A criadora do grupo é Danielle Paiva, presidente da Associação Paraibana de Transplantados e Familiares (Apheto). Ela acompanha de perto o drama dos pacientes.



"Infelizmente isso é uma realidade que aflige pacientes não só da Paraíba, mas de todo o Brasil. É doloroso saber que um transplante hepático custa cerca de R$ 70 mil e que muitos pacientes correm risco de rejeição pela falta de medicamento. O custo é muito alto", afirmou Danielle.



José Rodrigues/UOL



José Eymard de Medeiros Filho, especialista em doenças do fígado em João Pessoa

"Um órgão não tem preço", diz especialista em transplantes

A falta da medicação imunossupressora aos pacientes transplantados pode causar rejeição de órgão ou mesmo a morte, em casos mais graves, segundo o médico hepatologista José Eymard de Medeiros Filho, coordenador do setor de transplante de dois hospitais de João Pessoa.



O Tacrolimo, explica Medeiros, é a base de tratamento para quem faz transplante de fígado, rim ou coração.



Segundo o médico, o risco de rejeição depende de fatores como tipo de imunossupressão, tipo de transplante e tempo de operação. "Quanto mais tardio, melhor tolerância tem o enxerto do transplante."
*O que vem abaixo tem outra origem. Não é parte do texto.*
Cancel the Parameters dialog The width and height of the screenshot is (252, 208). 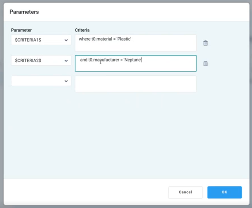(x=185, y=192)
Segundo ele, o fato de não tomar um ou dois comprimidos não necessariamente vai causar a rejeição do órgão. "Obviamente que, se o paciente fez o transplante há dois, três dias e deixa de tomar uma dose, que geralmente é de mais de um comprimido, essa pessoa, por estar em fase de adaptação, tem um risco maior do que outra pessoa que fez o transplante há mais tempo", diz.
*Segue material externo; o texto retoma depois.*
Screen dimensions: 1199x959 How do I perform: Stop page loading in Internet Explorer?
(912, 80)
A falta do Tacrolimo para transplantados de rim pode levar à perda do enxerto e ao retorno à hemodiálise. Já para fígado e coração, o risco é de perda do enxerto, retransplante ou mesmo a morte.



Medeiros conta ainda que a medicação até pode ser substituída dentro um planejamento a médio ou longo prazo, em virtude de efeitos colaterais, mas não deve ser trocada simplesmente porque o medicamento está em falta.



"Infelizmente, o fornecimento irregular pelo governo tem levado os pacientes a reduzirem o número de comprimidos que tomam para que possam ficar com algum grau de imunossupressão. Mas alguns pacientes têm realmente ficado sem medicação e isso, consequentemente, tem um risco muito elevado para eles."



Ele ressalta "o receio de que todo o trabalho médico e familiar seja prejudicado pela falta da medicação". "Muitos pacientes vão para outros Estados para receber o órgão e, quando retornam, se veem nessa situação. A gente tenta fazer ajustes, colocando os pacientes em contato uns com os outros para que possam ceder comprimidos, quando possível. O ideal é não passar por isso, pois é um investimento. E um órgão não tem preço", finalizou.